Beyond filing, the most important thing to do is get medical treatment. You have a right to choose your own doctor and should.  Don’t fall in the trap of treating with the company clinic or a doctor that the insurance company says you should go to. You want someone who is independent and will look out for your health.

If you are unable to work due to your injuries, you should start receiving temporary total disability benefits or TTD.  To get this you need a note from your doctor that takes you off work or says you can work with restrictions that your employer can’t accommodate.  TTD is 2/3 of your average weekly wage and is tax free.  Checks should come at least every two weeks.  This is another good reason for formally filing a case because it’s common for insurance companies to delay payment or “forget” to pay you.
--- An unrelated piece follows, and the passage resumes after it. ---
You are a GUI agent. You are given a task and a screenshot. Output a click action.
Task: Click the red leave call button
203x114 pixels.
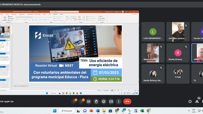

What happens after that really depends on the case issues and how serious your injury is.  If you have any questions about the Illinois work comp process, please contact us any time for a free consultation.

When You Get A Settlement Offer, Don’t Do This

In every Illinois workers’ compensation case, when you are all better and back to work, you want a settlement.  Getting an offer is exciting, but the lure of money in your pocket can often lead to mistakes. If you get a settlement offer, these are things you shouldn’t do in most cases.

1. Don’t say yes right away.  Even if your case is ready to settle, you almost never get the best offer on a first offer.  So while getting an offer of $50,000.00 might sound great, if you can get to $70,000.00 by countering and having a little patience, it’s worth it.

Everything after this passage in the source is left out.